Lead generation is a process.
At times you can break your rules.
But break your rules too often, you don’t have a process. You are winging it and results will plummet.
In my early days of cold call appointment setting, I was working for a client who sold employee relocation services. I called very big companies that moved employees all over the world. The white whale of the industry was GE at the time. They made more than 2,000 moves a year, and it was “impossible” to get a meeting with them. I heard it again and again.
Bottom line, I booked that meeting with GE. I did it by varying significantly from my winning process. I purposely, strategically, said swear words on the phone. I made a risky bet, and I won.
However, far more results are earned by sticking with your system when times are tough. I could relate many more examples of reps getting consistent results by sticking with their system even though there were stretches of frustration and boredom.
For a personal example, I had a client a few years ago who targeted very large oil companies for a specialized environmental service. The top 50-100 oil companies were by far the best targets. We had tried a few callers, and things weren’t working so even though my calling days had long been over, I offered to jump in.

● ● ● ● ●

Please quote the part of the passage on lead generation that opens with the words containing "At times you" and closes with "again and again.". The material after this point has no connection to the passage on lead generation.

● Recorded information:

● ● ● ● ●

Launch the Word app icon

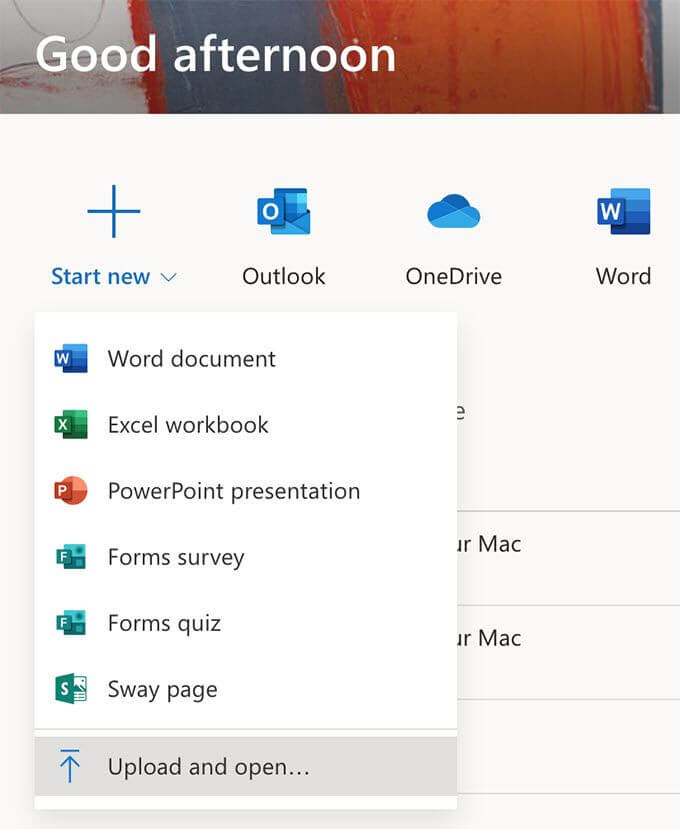[624, 211]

● ● ● ● ●

● Solution for this problem:
At times you can break your rules.
But break your rules too often, you don’t have a process. You are winging it and results will plummet.
In my early days of cold call appointment setting, I was working for a client who sold employee relocation services. I called very big companies that moved employees all over the world. The white whale of the industry was GE at the time. They made more than 2,000 moves a year, and it was “impossible” to get a meeting with them. I heard it again and again.